Mehmet Baransu elde ettiği belgeleri haber yaptı ve haber yapılmak üzere gazetesiyle, o dönemde benim de aralarında olduğum Taraf yazı işleri yönetimindeki kişilerle paylaştı.

Bahse konu olan haberler bir darbe hazırlığı yapıldığını gösteren belgelere dayanmaktaydı ve bu belgeler Taraf'ın o günkü yönetimince gazeteye yansıyan haberler dışında çoğaltılmadı, paylaşılmadı, gazete bürosu dışına çıkarılmadı ve bir süre sonra da devletin talebi üzerine belgelerin asılları Baransu tarafından savcılık makamına tutanakla teslim edildi.
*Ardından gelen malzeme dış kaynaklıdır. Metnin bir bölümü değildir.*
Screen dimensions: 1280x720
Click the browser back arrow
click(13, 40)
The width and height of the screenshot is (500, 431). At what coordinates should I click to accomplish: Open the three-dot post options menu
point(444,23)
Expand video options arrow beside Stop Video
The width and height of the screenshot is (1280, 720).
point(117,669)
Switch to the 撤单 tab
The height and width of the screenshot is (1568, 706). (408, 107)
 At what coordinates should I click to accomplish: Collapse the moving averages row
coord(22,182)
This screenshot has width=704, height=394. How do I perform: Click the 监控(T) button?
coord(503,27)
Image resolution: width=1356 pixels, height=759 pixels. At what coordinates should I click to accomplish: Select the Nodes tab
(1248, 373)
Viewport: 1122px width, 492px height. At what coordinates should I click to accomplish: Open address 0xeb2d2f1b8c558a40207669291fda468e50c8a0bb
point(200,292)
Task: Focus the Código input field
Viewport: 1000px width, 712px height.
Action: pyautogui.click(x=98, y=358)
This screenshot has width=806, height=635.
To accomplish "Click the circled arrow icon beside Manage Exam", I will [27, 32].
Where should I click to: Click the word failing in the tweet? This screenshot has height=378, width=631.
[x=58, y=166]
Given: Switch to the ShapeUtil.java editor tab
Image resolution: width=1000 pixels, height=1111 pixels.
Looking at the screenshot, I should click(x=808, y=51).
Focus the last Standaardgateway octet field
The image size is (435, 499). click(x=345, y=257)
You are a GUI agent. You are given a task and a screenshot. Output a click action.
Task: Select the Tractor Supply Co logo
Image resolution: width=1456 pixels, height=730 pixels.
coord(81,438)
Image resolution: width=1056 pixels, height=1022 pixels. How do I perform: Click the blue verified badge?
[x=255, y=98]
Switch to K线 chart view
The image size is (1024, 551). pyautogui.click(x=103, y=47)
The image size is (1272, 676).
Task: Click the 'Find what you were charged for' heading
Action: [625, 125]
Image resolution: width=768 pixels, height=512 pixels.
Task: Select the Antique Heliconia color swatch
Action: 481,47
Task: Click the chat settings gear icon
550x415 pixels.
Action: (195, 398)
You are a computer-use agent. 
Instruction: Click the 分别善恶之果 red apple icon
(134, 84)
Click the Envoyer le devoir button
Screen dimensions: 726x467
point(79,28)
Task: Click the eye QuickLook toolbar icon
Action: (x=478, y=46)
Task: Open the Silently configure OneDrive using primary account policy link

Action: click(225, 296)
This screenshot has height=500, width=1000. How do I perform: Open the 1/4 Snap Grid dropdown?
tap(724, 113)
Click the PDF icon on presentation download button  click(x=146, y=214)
Şimdi Baransu neyle suçlanıyor?
 
Şu ya da bu nedenle Baransu’ya kızanlar bu sorunun gerçek cevabından uzak duruyorlar; bir gazetecinin tutuklanmasına gerekçe yapılan asıl konuyu ya gözardı ediyor, ya da açıkça veya zımnen onaylıyorlar.
 
Baransu’nun “sahte belge” hazırladığı iddiası da, “askeri casusluk” yaptığı iddiası da rahatça telaffuz edilebiliyor.
 
Bir gazeteci elindeki belgelerde “sahtecilik” yapsa ya da bu belgelerin “sahte” olabileceğini düşünse, bunları kendi eliyle devlete teslim eder mi?
 
Bir gazetecinin amacı askeri sırları başka ülkelere satmak olsa, yani casusluk yapsa, bunu o sırlarla ilgili haberi gazetesinin manşetinden duyurarak, elindeki belgeleri de kendi devletine teslim ederek yapar mı?
 
Baransu’nun tutuklanma gerekçesi ise, öyle anlaşılıyor ki, bu dedikodularla ilgili değil.

(...)


Öte yandan, eğer belgelerde darbe suçunun “yokmuş” varsayılmasına yol açacak bir tahrifat yapılmışsa, darbeciliğe karşı hukuksal mücadele açısından, adaletin yerini bulması ve gerçeğin ortaya çıkması açısından etkisi yıllarca sürecek bir toplumsal mağduriyet yaşayacağız.
 
Darbeleri ve darbecileri aklama meraklıları buna aldırmayacaklardır; onlar  “Balyoz sahte” deyip konuyu kapatmak isteyebilirler, şimdi Baransu’nun o belgeleri temin etmekle suçlanmasına sevinebilirler.
 
Adaletin yerini bulmasını, gerçeğin ortaya çıkmasını samimiyetle isteyenler ise, bizlerin gerçekliğine kani olarak haber yaptığımız “Balyoz” belgeleriyle ilgili soruları artık esas muhatabına, devletin kurumlarına, orduya sormalılar.
 
Gerçeğin ortaya çıkması kimlerin faaliyetinin “darbecilik,” kimlerin faaliyetinin “sahtecilik,” kimlerinkinin “gazetecilik” olduğunu gözler önüne serecektir.
 
Biz gazetecilik yaptık.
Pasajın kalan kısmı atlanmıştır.